#### [Extracted text]
^^^^^^^^^^^^^^^^

For Vrbo, sponsored listings have a dual function. On the one hand, they give partners a tool that can increase the direct business value of the platform, especially if hosts can precisely measure return on advertising. On the other hand, Expedia can make better use of its advantage in advertising infrastructure, travel-intent data and its network of connected brands. Airbnb has an extremely strong consumer brand and a large global base of hosts, but Expedia has a combination of consumer sites, B2B partnerships, loyalty programs and advertising products. In that context, Vrbo is not only trying to increase the number of listings, but also to become more visible within the broader Expedia ecosystem.

What the change means for hosts and property managers

For hosts and vacation rental managers, the greatest value of the new product will depend on how measurable campaigns are and how easily costs can be controlled. If Vrbo offers tools similar to hotel ads, partners could set budgets, track clicks, bookings and revenue, and adjust campaigns according to destination, season or targeted type of traveler. This would allow professional managers to manage their portfolios in greater detail, while helping smaller hosts increase their initial visibility. But paid placement cannot replace the basic elements of a successful listing: accurate information, a competitive price, good photographs, reliable availability, clear rules and quality communication with guests.

^^^^^^^^^^^^^^^^

#### [Given data]
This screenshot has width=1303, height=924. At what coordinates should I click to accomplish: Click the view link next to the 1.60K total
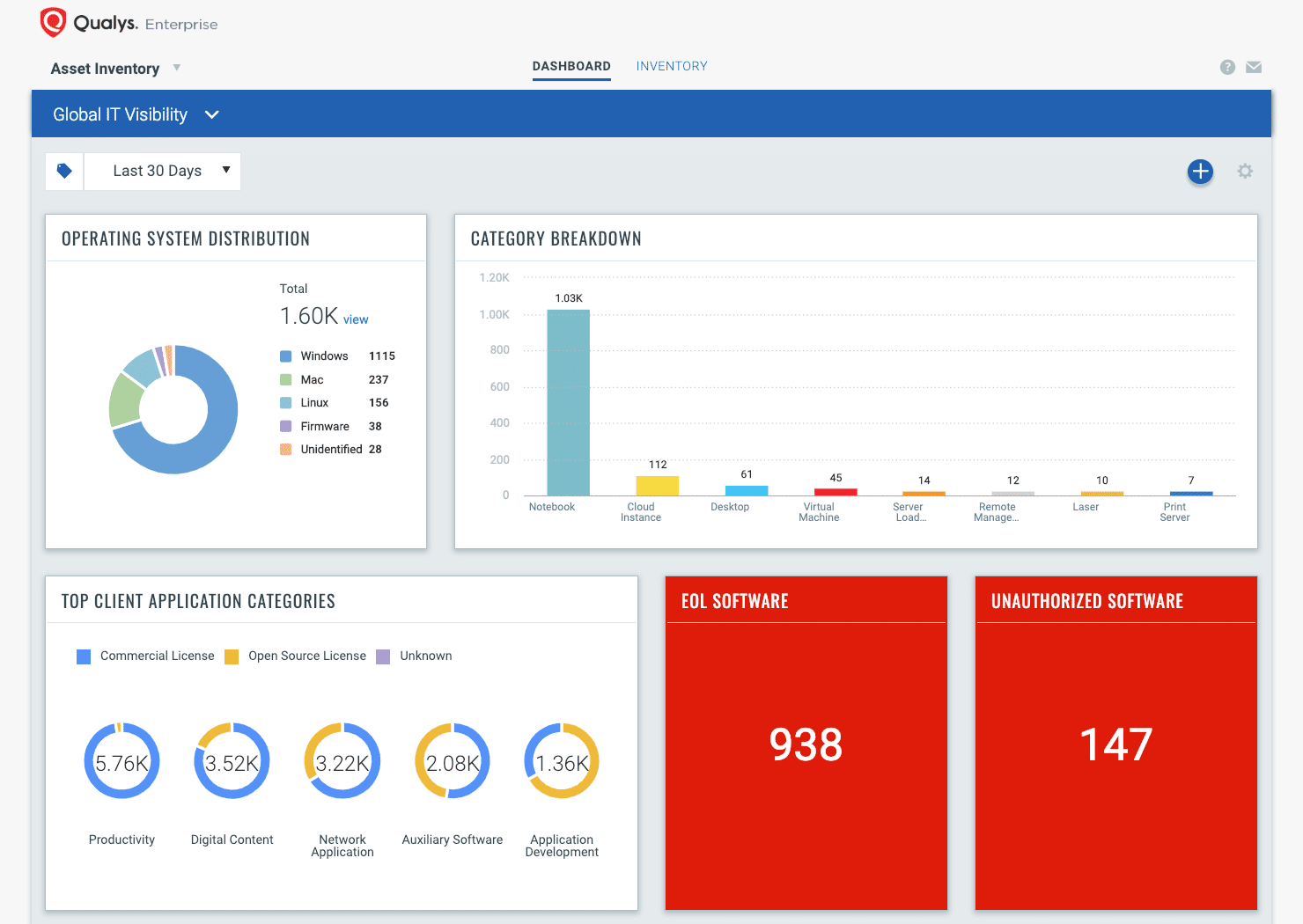click(x=356, y=319)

^^^^^^^^^^^^^^^^

#### [What is being asked]
Write the next part of the article on Vrbo's sponsored listings, starting right after its last sentence.

#### [Exercise output]
In earlier announcements, Vrbo emphasized quality and trust as key elements of its strategy. Expedia Group announced changes to the Premier Host program, under which, from the beginning of 2026, greater visibility is directed toward individual listings that meet criteria such as a high acceptance rate, zero cancellation rate and a review rating of at least 4.6. If sponsored listings develop in parallel with such standards, the platform will have to balance commercial interest with the quality of the experience. In other words, an ad can help a property be seen, but the platform must ensure that paid visibility does not push aside the reliability standards travelers expect.

Travel advertising is increasingly based on data

Expedia Group Advertising describes itself as a travel media network that offers partners access to travelers throughout the entire decision-making process, from inspiration to booking. According to official materials, Expedia highlights its own first-party data, precise targeting, campaign measurement and presence on more than 200 booking sites in more than 75 markets and 40 languages. In an announcement about new B2B and advertising products, Expedia Group also mentioned the possibility of using first-party data for offsite targeting through a partnership with The Trade Desk, as well as the possibility for destination marketing organizations to fund bonus OneKeyCash rewards. Such products show that travel platforms increasingly resemble retail media networks, in which traffic, data and purchase intent are transformed into advertising inventory.

In that sense, sponsored listings on Vrbo are a logical continuation. A traveler searching for a vacation home in a particular destination is already showing strong purchase intent, which is significantly more valuable for advertisers than general advertising aimed at a broad audience. If that user is shown a relevant, clearly labeled and high-quality listing, the host may gain an additional opportunity for a booking, while the platform gains additional revenue. But it is equally important that the system does not turn search results into a mere contest of budgets. In travel, trust is especially important because users are not buying only a product, but also the experience of a stay, the security of a reservation and the credibility of the accommodation description.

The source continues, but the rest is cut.